シャドーIT

こんにちは。shingouです。

みなさんはシャドーITという言葉を聞いたことがありますでしょうか？

調査会社IDC JapanではシャドーITの定義を、「企業が業務において、私物端末の使用を許可しない状況で、従業員が使用するケース、もしくは BYOD 利用規定を定めないで使用するケースのことである。」としています。
要は無許可の個人所有端末（サービス）の業務利用のことです。

少し前からはBYOD（Bring Your Own Device）に加えBYOA（Bring Your Own Application）といったものも増加していますが、BYODやBYOAは企業が利用規定を制定して許可した上での個人利用で、セキュリティのリスクも考慮された（はず）上での利用ですので、企業としては問題がありません。（リスクを考えると問題が無いわけではないのですが・・・）

しかし、企業側の認知しないところでの個人所有端末（サービス）の利用、いわゆるシャドーITが昨今モバイル端末の発展と共に増えてきており、本人も意図しない形での情報漏えいにより、会社の存続すら危ぶまれるといったことが他人事ではなくなってきています。

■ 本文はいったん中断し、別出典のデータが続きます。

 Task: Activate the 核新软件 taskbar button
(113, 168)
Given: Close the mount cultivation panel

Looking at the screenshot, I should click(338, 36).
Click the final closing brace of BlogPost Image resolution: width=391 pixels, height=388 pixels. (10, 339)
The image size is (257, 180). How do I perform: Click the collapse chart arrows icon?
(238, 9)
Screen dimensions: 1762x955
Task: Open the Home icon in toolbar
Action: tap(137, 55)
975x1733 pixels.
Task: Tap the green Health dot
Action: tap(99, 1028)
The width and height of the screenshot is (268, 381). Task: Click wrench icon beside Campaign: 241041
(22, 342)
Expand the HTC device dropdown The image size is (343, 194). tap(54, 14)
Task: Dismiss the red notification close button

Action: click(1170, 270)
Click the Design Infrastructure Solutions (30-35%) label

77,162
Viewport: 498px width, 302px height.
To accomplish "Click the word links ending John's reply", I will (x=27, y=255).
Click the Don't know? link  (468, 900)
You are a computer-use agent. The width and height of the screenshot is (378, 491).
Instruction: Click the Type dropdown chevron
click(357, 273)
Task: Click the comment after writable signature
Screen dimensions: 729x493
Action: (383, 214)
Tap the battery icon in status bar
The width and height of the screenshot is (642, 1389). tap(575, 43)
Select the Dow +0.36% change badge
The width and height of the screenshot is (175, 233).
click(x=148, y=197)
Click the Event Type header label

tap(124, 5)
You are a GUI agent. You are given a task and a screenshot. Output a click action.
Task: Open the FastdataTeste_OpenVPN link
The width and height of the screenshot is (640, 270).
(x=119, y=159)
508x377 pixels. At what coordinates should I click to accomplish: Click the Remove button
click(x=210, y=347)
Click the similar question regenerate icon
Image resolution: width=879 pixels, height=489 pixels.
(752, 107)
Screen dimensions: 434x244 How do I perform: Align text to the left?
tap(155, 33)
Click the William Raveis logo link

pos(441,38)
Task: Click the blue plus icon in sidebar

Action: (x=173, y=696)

A.C.Planetでは外部からの記憶端末の持ち込みや無許可の外部サービスの利用は認められていませんが、顧客情報はもちろん、様々な情報を扱う会社ですので、シャドーITのリスク対策は万全にしておく必要があります。

ただ、社内規定を厳しくしても、社内ネットワークをいかに堅牢にしても、ソーシャルメディアを利用した意図しない機密の漏えい等は防ぎようがありません。

物理的な対策というよりは、スタッフ全員での意識の共有が、最終的には一番重要なことなのかもしれません。